◆ Exercise brief
Repeat all of the rows below word for word, leaving out the pictures.

◆ Source rows
#####

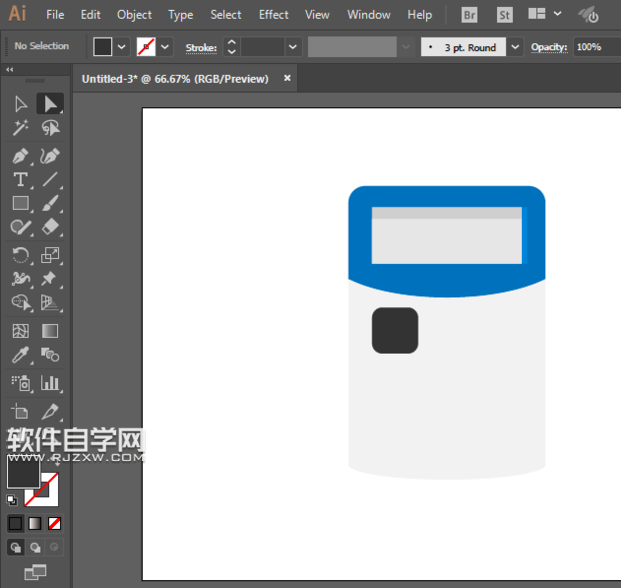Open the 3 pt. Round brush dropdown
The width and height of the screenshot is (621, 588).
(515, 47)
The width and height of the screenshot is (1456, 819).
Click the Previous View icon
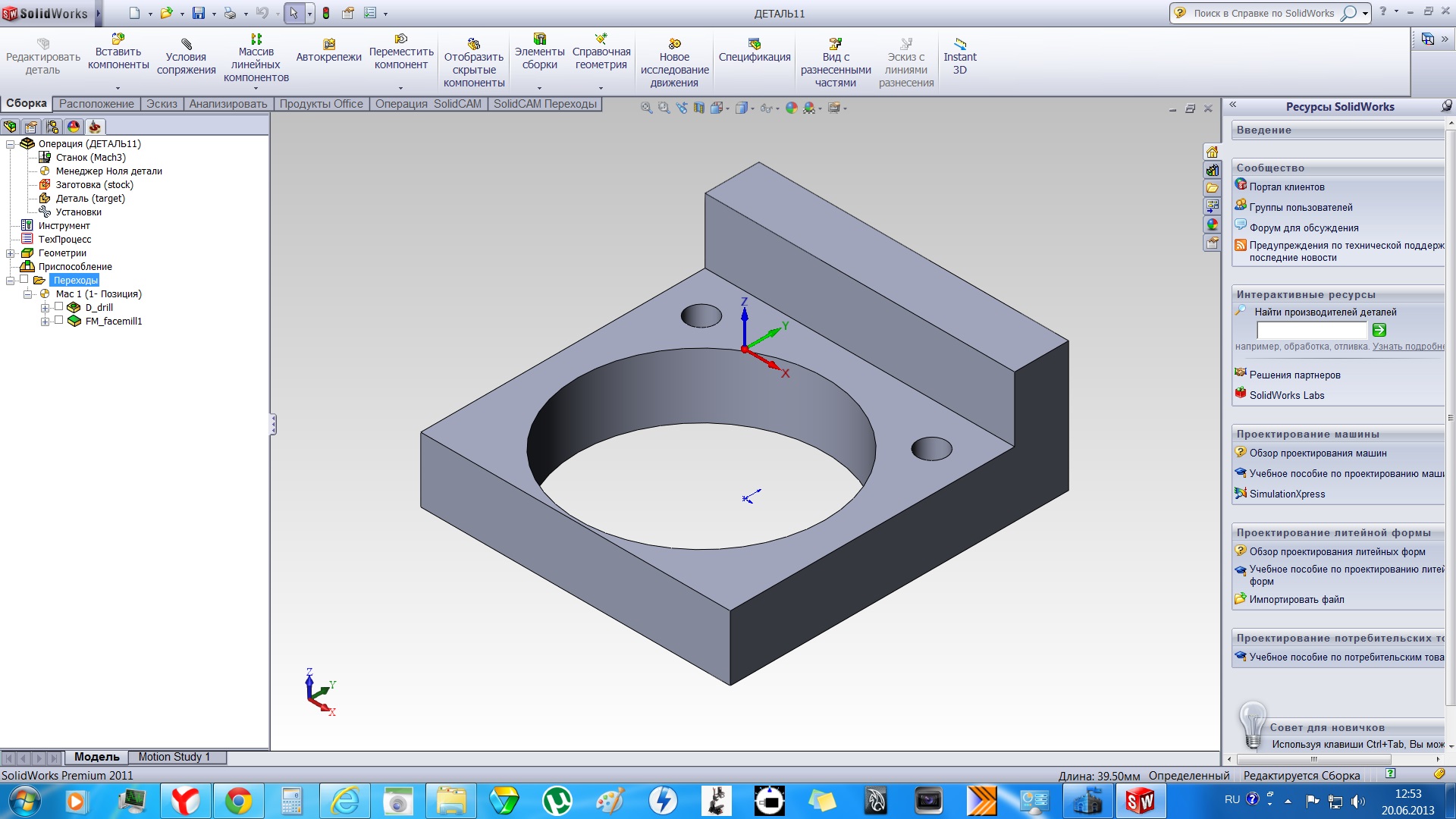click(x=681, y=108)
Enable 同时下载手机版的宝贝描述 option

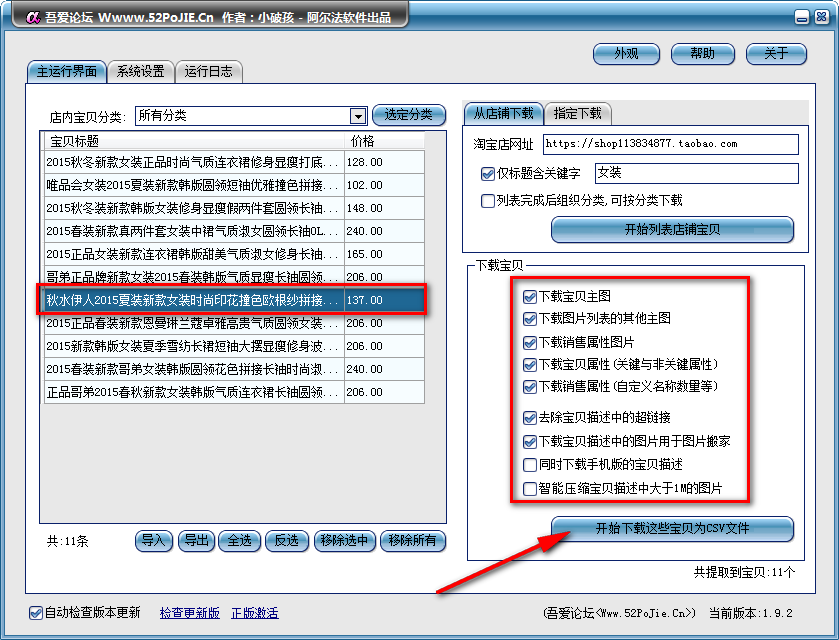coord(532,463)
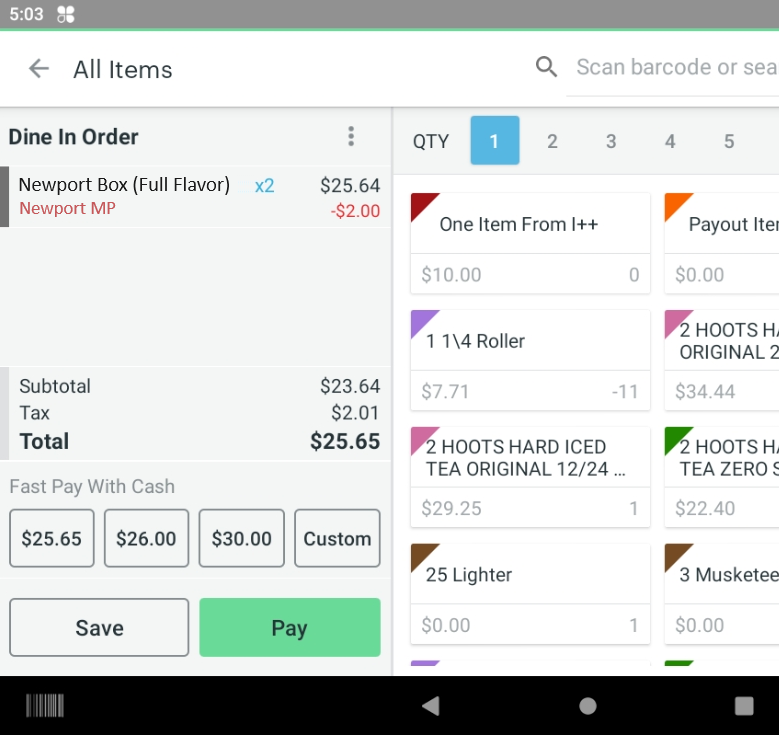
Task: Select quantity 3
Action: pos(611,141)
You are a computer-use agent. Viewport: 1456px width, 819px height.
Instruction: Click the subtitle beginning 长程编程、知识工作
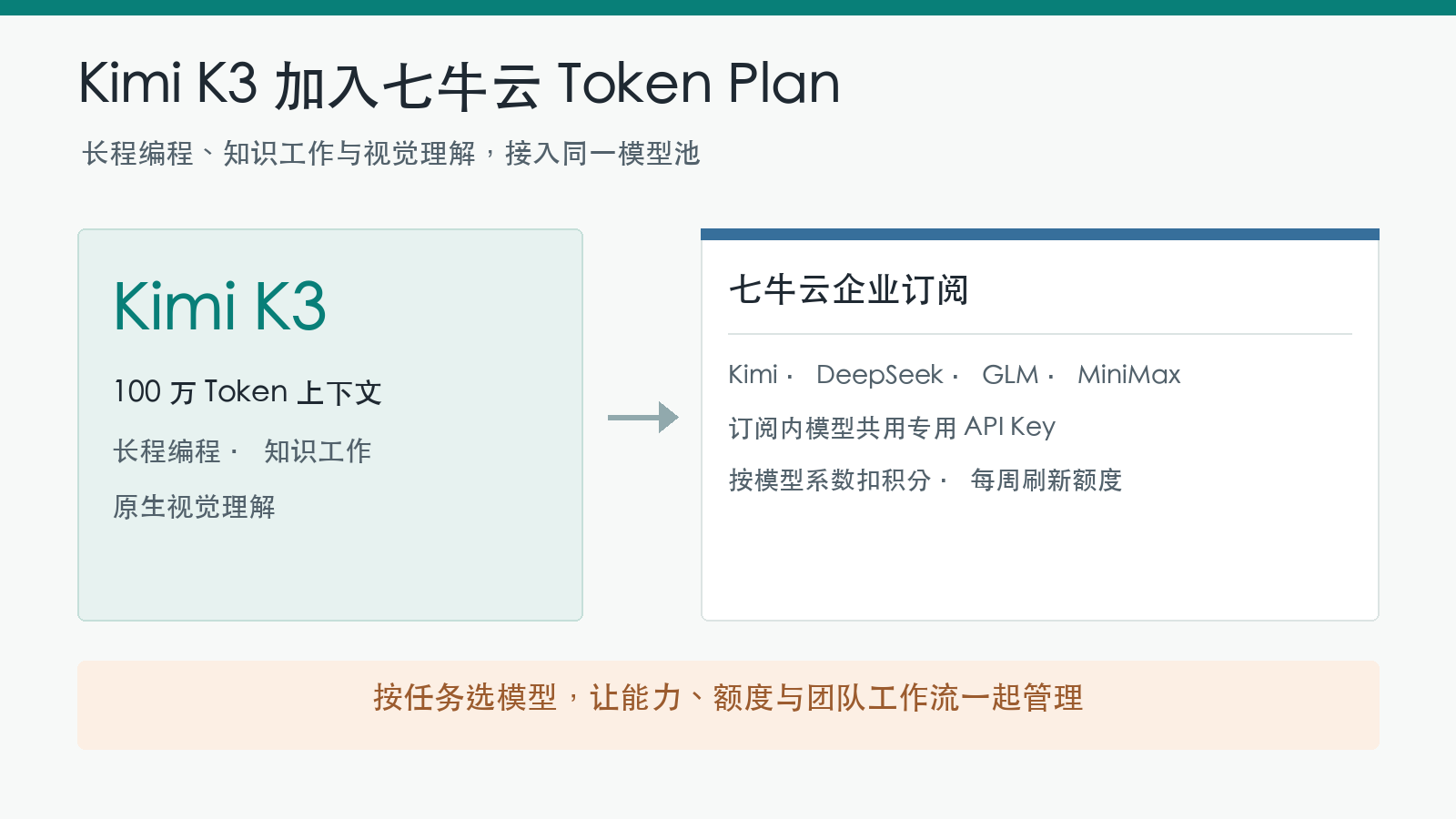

#####

◆ Written response
Open the 3 pt. Round brush dropdown
The width and height of the screenshot is (621, 588).
(515, 47)
The width and height of the screenshot is (1456, 819).
Click the Previous View icon
click(x=681, y=108)
Enable 同时下载手机版的宝贝描述 option

coord(532,463)
Task: Select quantity 3
Action: pos(611,141)
You are a computer-use agent. Viewport: 1456px width, 819px height.
Instruction: Click the subtitle beginning 长程编程、知识工作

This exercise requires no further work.